飲み放題を選ぶと、奥の冷蔵庫にある対象のお酒を自分のペースで飲み比べができます。お酒の種類で迷ったときや、同じ銘柄での風味の違いや特徴などは、店主の青山祐己さんがアドバイスをしてくれます。

 

日本酒は好きでも、銘柄がたくさんあるとどうしても迷ってしまいます。

そんな時、青山さんに日本酒のおすすめを聞くと、毎回的を得た好みのものを教えてくれるので、「どうしてそんなことができるの?」と聞いてみると、「なんでも良いと言っても、やはりお客さまの好みはあると思います」とのこと。「どちらかというと甘いのとスッキリとどちらが良いですか?」とか「出身地や行ってみたいところは?」などと、さりげなく好みを聞き出し、そして一度提供した日本酒の満足度を覚えてそのお客さまの好みを探っていくのだそう。一人ひとりの好みを覚えてられるってすごいなぁと感心してしまいます。

 

日本酒の品揃えも魅力的で、なぜかどんどん人が集まるちょっと不思議なバー。そんな風凛歌を開いた店主の青山祐己さんに、お話をうかがうことにしました。

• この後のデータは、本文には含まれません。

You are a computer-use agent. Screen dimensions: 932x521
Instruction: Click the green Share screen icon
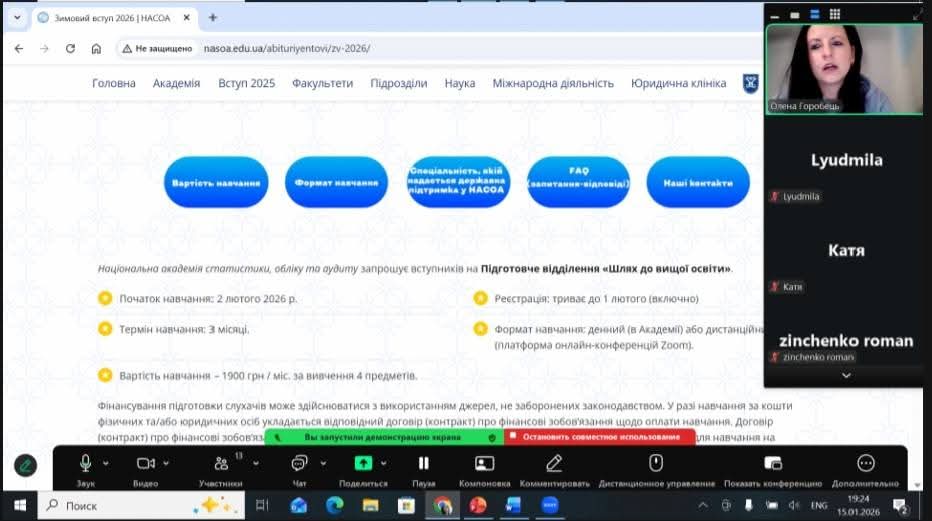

風凛歌にはお客さまどうしの紹介で来る方も多いそう。音楽や短歌を通じていつの間にか顔見知りになってしまう環境がとても心地よいからなのだと感じました

青山さんと日本酒の出会いはアルバイトでした。音楽家を目指していた青山さんが20歳の時に始めたバイト先が、たまたま日本酒で有名だった居酒屋でした。センター北にあったそのお店で、最初に飲ませてもらった日本酒のおいしさに感動した青山さん、 “日本酒の勉強を頑張ってみよう”と決めたのだといいます。

 

店長から日本酒の本を3冊譲り受け、毎日試飲し、ノートに自分で飲んだ味わいや感想、銘柄、純米・純米吟醸など、お米がどれくらい磨かれているかを書き留めていきました。

 

そんなある日、お客さまから「青ちゃんのおすすめを」とのお願いがあったそう。悩みながらも、お客さまとの会話で、好みの方向性をさりげなく聞き出せ、自分の選んだ日本酒を初めて喜んで飲んでもらえたことで、日本酒というツールを通してコミュニケーションが成り立つ実感を得て、接客がどんどん楽しくなったと言います。

風凛歌の冷蔵庫。お酒の種類は豊富。仕入れはもちろんご自身です

また、あざみ野の居酒屋でのバイトでは、日本酒の知識の豊富さを買われ、お酒の仕入れを任されることになったそう。最初からうまくいったわけではなく、当初は凹むこともあったそうですが、名刺を作ってもらい、銘柄も含め仕入れ先まで自分で開拓を任されるようになり、それが自信になりました。時にはおいしい日本酒を求めて、溝の口や横浜、東京まで仕入れ先を開拓していきました。

 

数年が経ち、青山さんの中で、これをバイトで終わらせたくないという気持ちが芽生えてきたそうです。“ピアノを置いて音楽も楽しめるスペースを作って、日本酒も仕入れられるような店を作りたい“と強く思うようになりました。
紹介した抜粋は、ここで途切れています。